**DATASET CONTENT**
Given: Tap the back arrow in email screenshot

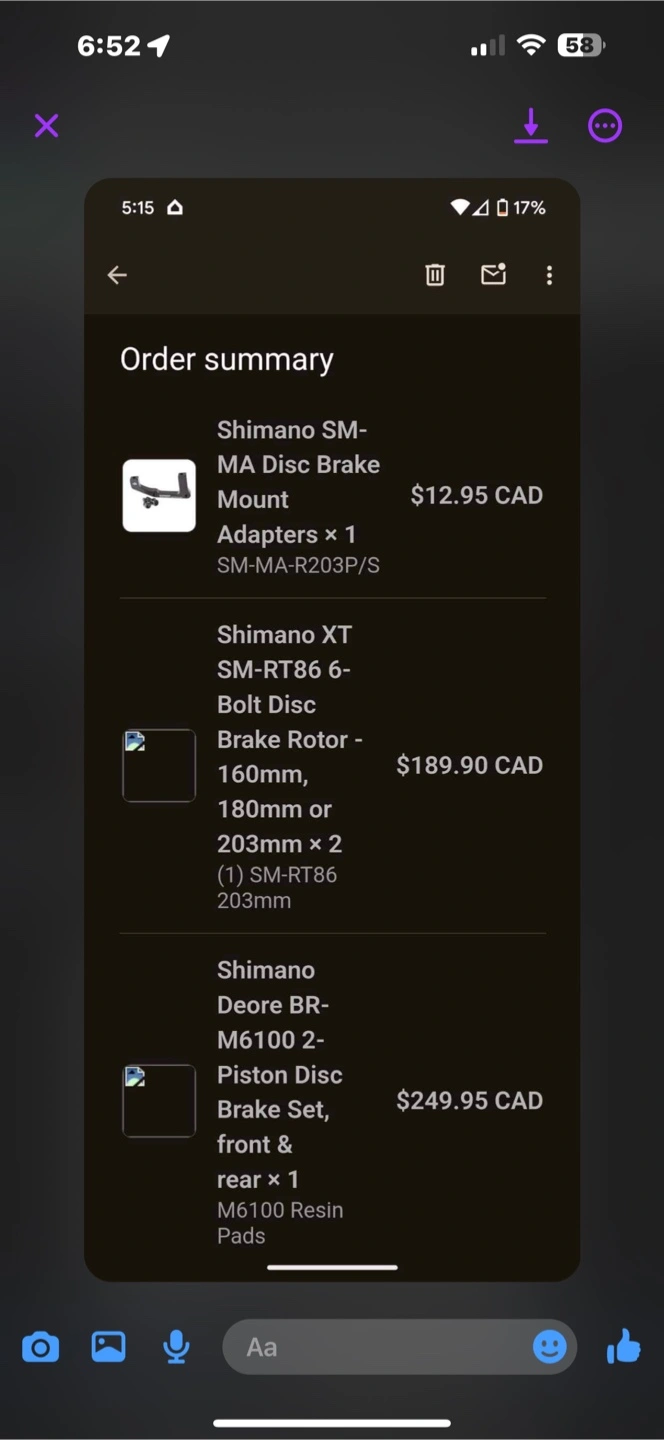Looking at the screenshot, I should 117,275.
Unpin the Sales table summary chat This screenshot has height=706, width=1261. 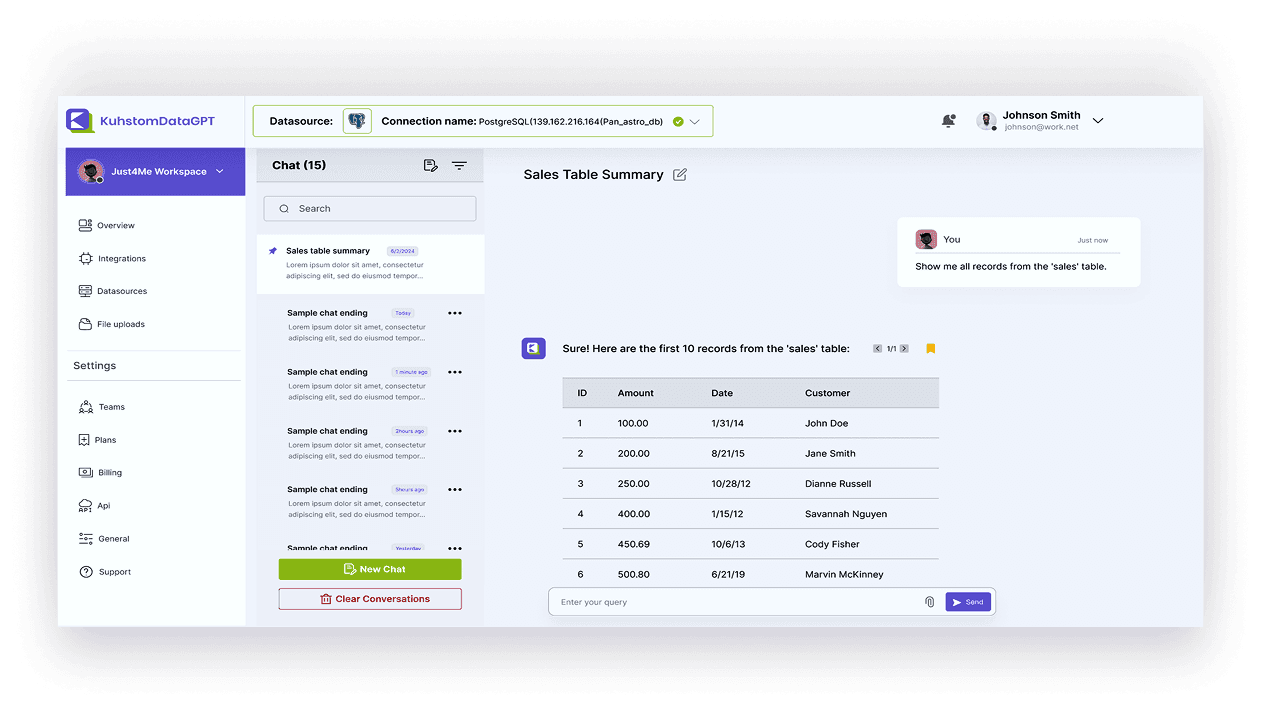point(273,251)
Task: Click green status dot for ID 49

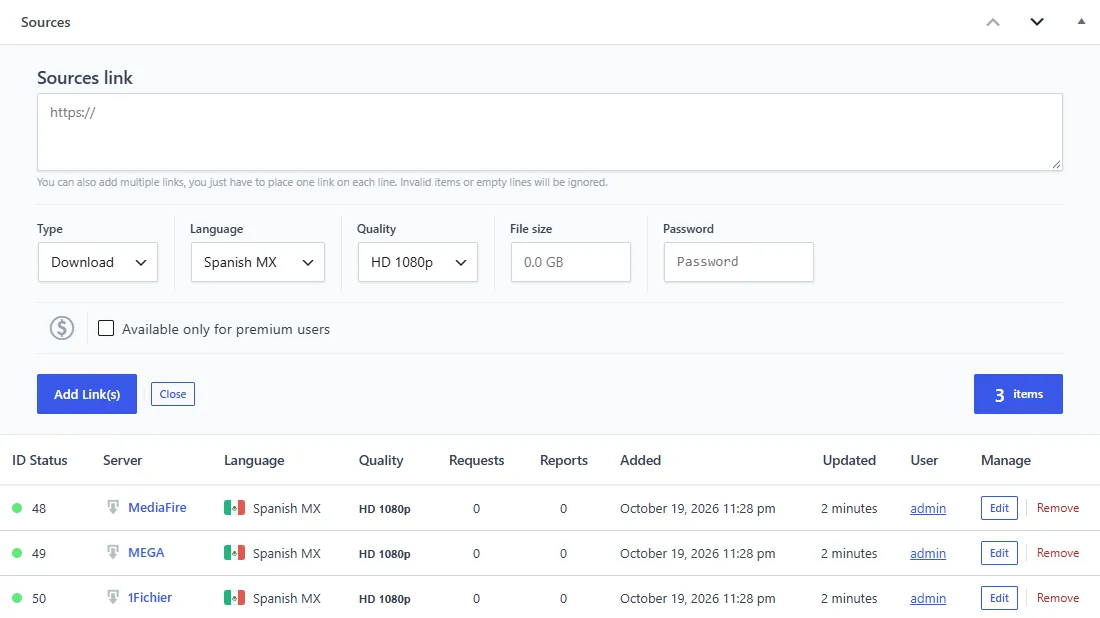Action: (17, 553)
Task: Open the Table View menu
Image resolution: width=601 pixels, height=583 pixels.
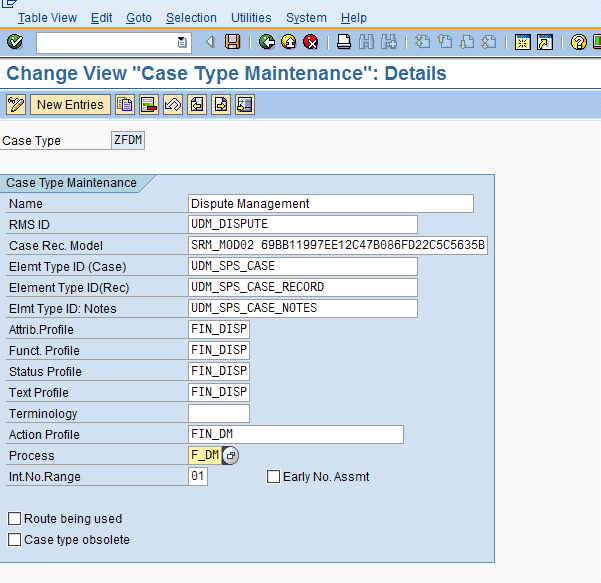Action: 47,18
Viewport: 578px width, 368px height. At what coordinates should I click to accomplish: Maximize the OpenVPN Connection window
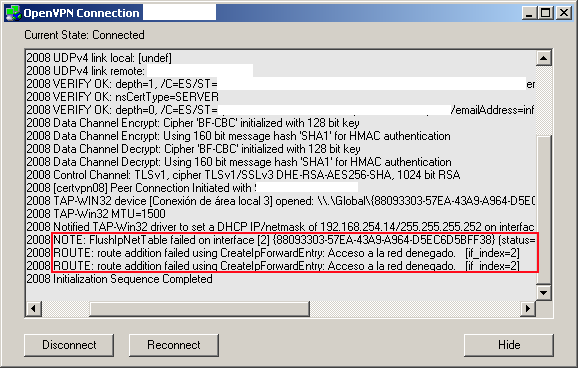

**EXERCISE**
Write out the lines of the material from the one containing "Task: Click green status dot for ID 49" through the end of the material, inclusive, as a numbered list, skipping blank lines and leaving out the pictures.

**WRITTEN SOLUTION**
1. Task: Click green status dot for ID 49
2. Action: (17, 553)
3. Task: Open the Table View menu
4. Image resolution: width=601 pixels, height=583 pixels.
5. Action: 47,18
6. Viewport: 578px width, 368px height. At what coordinates should I click to accomplish: Maximize the OpenVPN Connection window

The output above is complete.